The truth of the matter is that I have come to a place where the road ahead of me is shorter than the rode behind me. Since the Appalachian Trail journey this fall, I’ve realized “I ain’t getting any younger.” So I’m asking – with renewed urgency – “What do I want in my life?” The answer? Less stuff and more of the stuff of life.

***

A Tiny Adventure
Elisabeth and I enjoying time at Starbucks. Our “Tiny Adventure” late Saturday afternoon.
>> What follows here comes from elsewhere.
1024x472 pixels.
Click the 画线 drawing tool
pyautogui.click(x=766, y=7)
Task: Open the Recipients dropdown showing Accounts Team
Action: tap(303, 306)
A few years ago, I was in Jacksonville and took a drive around the old neighborhood. 3628 Darnall Place, my family home, still looked the same. Even the playhouse my dad built for me when I was in third grade was there. But the stand of bamboo that hosted so many of my daydreaming afternoons and picnics was gone, replaced by a small mansion. And the dirt path that led to the old live oak tree and the bluff overlooking the St. Johns was paved and blocked by huge wrought iron gates. Even so, when I closed my eyes, I could remember the feel of the soft ground beneath me as I leaned against the massive oak and ate my bologna sandwich, while gazing out across the river, a blaze of sunlit diamonds shimmering on the surface of its dark water. When I opened my eyes, I said a brief prayer of thanks to that old tree, hoping it had managed to survive the years.
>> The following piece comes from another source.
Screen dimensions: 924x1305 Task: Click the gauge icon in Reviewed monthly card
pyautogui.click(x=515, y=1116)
As I drove away, leaving the new Jacksonville behind, I was taken aback at how small my old neighborhood actually was. To my ten-year-old self, it had been a vast world – one in which the longest ride of my life took me and my old red Stingray around and around a one-block loop, until, finally, I heeded the call of adventure and pedaled all the way to Montclair Drive.

 

 

 

2 thoughts on “Tiny Adventure

  1. Hugh, I have the same desires for adventures, small and large. We should meet in the middle one of these days, that would be Palatka. I live just outside of Gainesville now, did live in Palatka when we first met. I’m Bonnie Cameron’s friend who was the Parks and Recreation Director in Putnam County. Retired for three years now, have bikes, ready to ride. Enjoyed the story.